Two of the school’s teachers went on a European Community-funded visit to Scandinavian schools in the autumn and came back with photographs of beautiful wooden furniture - good chairs, shallow wooden desks with lift-up lids. “That’s what we want - beech effect and tubular metal. Desks with lids so we could get rid of the trays and trolleys. But to do the whole school would be the best part of the cost of a teacher for a year,” says Bob Jelley.

It is an old dilemma, of course. As Bob puts it, “Reading is our priority at the moment, and it’s very labour intensive. I’ve seen no evidence that good furniture improves reading. The most we can hope for is to get a local handyman to renovate the existing furniture at about Pounds 2 a time.”

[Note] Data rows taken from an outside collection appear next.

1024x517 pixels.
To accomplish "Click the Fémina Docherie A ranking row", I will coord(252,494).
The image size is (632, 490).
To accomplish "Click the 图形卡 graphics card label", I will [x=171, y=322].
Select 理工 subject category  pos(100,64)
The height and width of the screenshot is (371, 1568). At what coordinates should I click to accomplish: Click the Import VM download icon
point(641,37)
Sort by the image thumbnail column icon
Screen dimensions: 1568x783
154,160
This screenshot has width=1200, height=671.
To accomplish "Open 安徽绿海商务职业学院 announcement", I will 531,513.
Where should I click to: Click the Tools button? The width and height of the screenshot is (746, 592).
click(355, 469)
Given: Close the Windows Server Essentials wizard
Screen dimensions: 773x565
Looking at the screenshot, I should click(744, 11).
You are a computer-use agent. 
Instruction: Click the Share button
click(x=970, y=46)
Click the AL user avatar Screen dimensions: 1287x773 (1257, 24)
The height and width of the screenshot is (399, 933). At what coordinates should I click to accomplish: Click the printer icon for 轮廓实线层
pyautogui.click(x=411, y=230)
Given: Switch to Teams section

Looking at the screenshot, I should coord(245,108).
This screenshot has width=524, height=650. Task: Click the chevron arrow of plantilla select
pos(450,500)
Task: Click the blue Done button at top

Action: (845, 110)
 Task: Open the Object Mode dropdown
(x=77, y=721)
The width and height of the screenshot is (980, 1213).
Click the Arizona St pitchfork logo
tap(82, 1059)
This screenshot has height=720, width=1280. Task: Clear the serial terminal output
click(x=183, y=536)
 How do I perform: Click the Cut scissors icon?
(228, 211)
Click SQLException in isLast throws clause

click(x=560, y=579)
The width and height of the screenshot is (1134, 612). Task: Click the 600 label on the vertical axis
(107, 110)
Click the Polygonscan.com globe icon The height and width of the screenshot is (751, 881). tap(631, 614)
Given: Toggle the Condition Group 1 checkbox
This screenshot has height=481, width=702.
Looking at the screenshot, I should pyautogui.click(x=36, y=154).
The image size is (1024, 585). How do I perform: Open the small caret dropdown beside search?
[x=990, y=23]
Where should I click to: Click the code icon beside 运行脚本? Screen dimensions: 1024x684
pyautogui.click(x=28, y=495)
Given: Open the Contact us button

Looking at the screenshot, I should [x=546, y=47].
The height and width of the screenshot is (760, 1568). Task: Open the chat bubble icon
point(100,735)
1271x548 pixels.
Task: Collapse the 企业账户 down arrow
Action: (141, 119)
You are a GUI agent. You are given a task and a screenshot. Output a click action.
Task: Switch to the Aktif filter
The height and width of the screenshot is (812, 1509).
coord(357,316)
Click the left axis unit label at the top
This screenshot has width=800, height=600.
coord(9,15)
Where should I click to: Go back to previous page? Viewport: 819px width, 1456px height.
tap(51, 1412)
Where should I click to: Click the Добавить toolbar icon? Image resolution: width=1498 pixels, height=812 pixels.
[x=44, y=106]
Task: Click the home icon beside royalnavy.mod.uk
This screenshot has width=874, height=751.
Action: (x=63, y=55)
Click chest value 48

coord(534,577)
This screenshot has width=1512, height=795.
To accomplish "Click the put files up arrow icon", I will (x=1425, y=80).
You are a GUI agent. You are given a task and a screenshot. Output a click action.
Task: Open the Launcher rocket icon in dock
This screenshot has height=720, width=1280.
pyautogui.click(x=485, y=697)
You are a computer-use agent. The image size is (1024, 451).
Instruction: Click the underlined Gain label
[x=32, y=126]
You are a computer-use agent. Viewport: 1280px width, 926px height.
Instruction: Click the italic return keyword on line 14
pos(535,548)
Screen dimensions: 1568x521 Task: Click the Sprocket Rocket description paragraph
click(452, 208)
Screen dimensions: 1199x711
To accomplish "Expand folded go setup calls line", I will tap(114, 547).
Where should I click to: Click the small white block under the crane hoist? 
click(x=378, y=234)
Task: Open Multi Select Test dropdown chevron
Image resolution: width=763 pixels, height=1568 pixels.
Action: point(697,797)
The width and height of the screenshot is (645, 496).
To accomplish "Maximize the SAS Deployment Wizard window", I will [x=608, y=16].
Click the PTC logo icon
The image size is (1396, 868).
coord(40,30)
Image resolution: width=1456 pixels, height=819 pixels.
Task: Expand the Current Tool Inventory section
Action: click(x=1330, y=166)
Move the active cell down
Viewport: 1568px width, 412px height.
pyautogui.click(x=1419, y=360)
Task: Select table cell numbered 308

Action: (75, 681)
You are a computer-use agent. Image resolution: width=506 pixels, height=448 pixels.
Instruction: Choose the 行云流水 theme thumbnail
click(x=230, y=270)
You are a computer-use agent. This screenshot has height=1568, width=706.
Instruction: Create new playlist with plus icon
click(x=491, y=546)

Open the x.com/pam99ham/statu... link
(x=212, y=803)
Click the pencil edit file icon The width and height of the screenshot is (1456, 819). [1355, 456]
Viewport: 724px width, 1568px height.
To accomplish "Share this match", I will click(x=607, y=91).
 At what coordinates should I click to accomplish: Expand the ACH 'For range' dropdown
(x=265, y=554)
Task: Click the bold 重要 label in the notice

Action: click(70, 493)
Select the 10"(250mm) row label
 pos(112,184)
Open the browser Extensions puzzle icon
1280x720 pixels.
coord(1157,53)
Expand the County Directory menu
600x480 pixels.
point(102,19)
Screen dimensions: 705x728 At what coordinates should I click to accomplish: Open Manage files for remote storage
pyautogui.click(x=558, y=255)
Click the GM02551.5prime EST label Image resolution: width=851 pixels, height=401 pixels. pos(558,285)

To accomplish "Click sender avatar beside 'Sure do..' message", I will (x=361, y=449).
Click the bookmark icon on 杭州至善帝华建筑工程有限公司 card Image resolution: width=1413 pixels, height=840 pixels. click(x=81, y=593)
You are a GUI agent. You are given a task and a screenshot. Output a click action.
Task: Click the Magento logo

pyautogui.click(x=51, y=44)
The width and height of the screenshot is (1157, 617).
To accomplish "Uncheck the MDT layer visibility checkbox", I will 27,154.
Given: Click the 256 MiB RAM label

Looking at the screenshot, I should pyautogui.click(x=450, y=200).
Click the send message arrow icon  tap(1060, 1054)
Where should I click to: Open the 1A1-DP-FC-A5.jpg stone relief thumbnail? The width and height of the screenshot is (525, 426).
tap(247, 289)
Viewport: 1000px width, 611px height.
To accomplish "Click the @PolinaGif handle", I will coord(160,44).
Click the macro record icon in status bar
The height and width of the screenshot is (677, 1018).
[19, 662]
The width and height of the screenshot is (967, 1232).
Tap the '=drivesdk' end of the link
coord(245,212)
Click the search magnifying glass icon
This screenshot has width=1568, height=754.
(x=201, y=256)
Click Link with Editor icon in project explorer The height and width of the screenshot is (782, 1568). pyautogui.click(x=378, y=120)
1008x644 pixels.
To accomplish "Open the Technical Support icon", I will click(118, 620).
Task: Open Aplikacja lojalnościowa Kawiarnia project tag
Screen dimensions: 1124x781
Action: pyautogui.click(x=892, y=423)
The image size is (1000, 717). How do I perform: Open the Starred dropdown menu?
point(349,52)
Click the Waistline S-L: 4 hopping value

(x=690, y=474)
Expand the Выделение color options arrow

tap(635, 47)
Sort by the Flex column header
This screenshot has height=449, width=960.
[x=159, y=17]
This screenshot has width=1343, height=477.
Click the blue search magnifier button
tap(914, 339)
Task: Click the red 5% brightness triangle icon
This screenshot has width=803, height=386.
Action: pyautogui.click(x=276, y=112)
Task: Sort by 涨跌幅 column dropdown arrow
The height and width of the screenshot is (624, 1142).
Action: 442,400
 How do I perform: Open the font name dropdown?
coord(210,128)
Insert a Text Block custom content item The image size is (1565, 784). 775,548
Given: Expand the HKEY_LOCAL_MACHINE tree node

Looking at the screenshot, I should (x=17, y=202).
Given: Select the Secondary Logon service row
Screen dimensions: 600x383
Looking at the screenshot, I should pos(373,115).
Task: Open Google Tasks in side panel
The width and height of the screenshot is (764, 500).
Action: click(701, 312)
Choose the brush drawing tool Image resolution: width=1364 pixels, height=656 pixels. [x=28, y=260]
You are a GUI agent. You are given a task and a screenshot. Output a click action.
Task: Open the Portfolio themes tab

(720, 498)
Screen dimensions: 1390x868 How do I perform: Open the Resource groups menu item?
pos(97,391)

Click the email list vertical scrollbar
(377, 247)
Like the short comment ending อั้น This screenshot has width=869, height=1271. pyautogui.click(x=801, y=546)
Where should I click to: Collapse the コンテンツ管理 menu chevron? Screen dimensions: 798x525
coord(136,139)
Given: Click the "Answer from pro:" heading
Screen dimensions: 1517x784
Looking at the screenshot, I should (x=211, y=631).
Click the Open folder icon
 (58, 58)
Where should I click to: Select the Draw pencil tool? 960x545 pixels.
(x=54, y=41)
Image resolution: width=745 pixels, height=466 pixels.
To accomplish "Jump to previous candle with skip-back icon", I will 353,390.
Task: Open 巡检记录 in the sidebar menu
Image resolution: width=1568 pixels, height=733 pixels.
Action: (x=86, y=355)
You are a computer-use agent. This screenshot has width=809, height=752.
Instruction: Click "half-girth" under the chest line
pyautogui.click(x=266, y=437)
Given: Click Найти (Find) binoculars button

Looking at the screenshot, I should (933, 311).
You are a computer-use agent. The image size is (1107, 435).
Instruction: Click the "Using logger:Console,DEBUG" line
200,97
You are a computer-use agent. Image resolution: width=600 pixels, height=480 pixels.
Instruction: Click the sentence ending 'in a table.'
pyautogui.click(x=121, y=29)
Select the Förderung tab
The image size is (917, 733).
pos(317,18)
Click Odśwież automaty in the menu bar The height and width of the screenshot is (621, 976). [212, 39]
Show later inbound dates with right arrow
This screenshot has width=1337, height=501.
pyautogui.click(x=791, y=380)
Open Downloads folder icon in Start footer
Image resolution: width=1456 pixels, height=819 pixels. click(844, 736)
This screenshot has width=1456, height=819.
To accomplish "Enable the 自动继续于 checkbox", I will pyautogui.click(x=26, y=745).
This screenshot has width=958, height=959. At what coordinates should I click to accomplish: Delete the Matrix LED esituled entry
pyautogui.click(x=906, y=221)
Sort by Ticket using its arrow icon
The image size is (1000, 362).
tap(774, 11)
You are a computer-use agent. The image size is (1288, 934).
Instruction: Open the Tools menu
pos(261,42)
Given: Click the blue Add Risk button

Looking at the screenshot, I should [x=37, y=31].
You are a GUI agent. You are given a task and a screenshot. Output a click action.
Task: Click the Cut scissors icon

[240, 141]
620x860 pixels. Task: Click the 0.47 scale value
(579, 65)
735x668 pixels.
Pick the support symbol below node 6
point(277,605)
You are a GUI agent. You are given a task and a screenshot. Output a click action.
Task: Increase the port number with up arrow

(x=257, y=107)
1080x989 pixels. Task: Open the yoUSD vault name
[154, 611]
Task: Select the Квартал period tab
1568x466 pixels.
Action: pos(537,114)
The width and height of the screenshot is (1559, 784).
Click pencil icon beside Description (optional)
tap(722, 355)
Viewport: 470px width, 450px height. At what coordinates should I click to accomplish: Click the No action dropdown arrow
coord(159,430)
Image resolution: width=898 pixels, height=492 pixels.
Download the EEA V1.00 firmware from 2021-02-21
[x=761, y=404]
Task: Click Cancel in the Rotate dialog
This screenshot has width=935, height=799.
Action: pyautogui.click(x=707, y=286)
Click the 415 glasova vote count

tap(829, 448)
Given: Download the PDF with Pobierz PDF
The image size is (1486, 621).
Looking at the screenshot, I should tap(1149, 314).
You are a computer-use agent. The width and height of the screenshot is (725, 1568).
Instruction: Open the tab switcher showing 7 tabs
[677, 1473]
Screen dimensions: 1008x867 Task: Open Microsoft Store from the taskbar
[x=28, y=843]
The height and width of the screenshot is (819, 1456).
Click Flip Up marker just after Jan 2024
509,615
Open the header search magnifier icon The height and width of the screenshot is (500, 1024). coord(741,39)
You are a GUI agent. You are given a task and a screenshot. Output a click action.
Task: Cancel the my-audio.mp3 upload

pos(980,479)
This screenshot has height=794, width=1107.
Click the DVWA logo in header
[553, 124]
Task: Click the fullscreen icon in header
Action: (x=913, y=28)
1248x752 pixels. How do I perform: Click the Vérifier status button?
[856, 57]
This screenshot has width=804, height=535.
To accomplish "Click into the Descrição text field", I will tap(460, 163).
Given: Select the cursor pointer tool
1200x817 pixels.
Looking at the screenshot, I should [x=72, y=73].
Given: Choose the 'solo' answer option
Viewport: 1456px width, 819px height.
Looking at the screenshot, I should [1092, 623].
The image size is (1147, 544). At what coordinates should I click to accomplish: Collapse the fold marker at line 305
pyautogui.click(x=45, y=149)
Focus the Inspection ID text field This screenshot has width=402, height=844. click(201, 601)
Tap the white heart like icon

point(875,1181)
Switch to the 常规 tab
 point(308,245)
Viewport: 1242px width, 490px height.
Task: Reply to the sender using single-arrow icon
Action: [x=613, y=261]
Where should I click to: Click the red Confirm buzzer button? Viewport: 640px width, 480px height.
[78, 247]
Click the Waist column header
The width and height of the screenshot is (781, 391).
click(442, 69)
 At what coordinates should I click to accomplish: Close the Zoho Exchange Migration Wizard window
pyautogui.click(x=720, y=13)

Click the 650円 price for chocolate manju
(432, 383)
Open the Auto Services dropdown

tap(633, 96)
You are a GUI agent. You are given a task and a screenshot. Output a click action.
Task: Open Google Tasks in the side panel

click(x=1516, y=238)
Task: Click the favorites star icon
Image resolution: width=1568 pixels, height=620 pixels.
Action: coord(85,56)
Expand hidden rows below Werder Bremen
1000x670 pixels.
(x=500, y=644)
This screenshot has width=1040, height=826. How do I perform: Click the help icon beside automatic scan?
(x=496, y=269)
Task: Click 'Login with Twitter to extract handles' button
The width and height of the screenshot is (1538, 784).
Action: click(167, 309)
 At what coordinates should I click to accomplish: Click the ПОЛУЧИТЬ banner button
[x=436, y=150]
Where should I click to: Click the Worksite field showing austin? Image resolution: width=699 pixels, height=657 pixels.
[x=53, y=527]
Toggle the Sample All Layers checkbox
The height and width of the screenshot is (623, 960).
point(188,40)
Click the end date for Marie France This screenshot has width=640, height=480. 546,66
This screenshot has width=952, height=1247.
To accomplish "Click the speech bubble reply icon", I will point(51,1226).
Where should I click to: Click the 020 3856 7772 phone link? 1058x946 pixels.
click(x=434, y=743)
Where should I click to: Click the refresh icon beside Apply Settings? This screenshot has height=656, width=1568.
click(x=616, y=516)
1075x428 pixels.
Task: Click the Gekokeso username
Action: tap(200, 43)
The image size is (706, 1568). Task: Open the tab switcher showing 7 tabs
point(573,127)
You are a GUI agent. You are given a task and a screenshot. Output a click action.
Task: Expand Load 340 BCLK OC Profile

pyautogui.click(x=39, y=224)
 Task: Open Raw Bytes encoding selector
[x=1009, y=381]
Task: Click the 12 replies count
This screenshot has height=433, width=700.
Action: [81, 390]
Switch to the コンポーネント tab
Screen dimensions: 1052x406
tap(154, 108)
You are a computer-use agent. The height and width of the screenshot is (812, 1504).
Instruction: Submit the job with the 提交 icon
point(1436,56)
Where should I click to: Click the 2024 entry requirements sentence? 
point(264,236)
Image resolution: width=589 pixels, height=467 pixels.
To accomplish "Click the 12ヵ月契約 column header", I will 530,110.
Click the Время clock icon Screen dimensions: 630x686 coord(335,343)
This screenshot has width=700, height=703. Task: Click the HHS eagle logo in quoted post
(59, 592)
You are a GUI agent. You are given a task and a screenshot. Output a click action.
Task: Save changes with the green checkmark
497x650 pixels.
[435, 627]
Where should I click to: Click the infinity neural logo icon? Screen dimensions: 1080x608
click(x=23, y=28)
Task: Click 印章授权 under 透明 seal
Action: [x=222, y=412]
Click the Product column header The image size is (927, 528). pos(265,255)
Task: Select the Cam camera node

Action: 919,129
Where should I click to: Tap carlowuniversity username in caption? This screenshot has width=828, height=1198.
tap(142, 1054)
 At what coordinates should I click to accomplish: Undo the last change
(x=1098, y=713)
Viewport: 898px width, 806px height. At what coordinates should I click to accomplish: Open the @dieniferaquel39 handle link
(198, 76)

What St Giles wants from a supplier is good quality at a sensible price - and a quick response. “By far the biggest supplier to St Giles School is the Eastern Shires Purchasing Organisation, ESPO, which has developed a reputation for prompt delivery,” says Bob. “As a general rule we try them first. They have quality in mind and they are under no illusions about the reality of school life.”

* ESPO, Leicester Road, Glenfield, Leicester LE3 8RT. 0116 265 7950. Fax is 0116 265 7886.

* St Giles buys lots of urgently needed stationery items, cash and carry, from the local branch of Office World, which has 50 branches. Freephone enquiries 0800 5000 24. Freefax 0800 245000.

* Canon printers came from XMA, Wilford Industrial Estate, Ruddington Lane, Wilford, Nottingham NG11 7EP.

* Epson printer from Microbits, 221 Longford Road, Coventry.

* The St Giles photocopier is a Toshiba, leased from Copyfax, 7 Eagleswood Business Park, Almondsbury, Bristol BS12 4ET.

* Other items include technology consumables (pipe cleaners, wire, gears) from Technology Teaching Systems, Holmewood Field Business Park, Holmewood, Chesterfield S42 5UY.

* The kind of classroom furniture that St Giles staff and governors would like - good quality wood and tubular steel, with shallow lift-top desks - may exist in this country but neither they nor I have spotted it in any catalogue.

* Most catalogues still offer moulded plastic chairs, and plain tables to be used with separate tray and trolley units.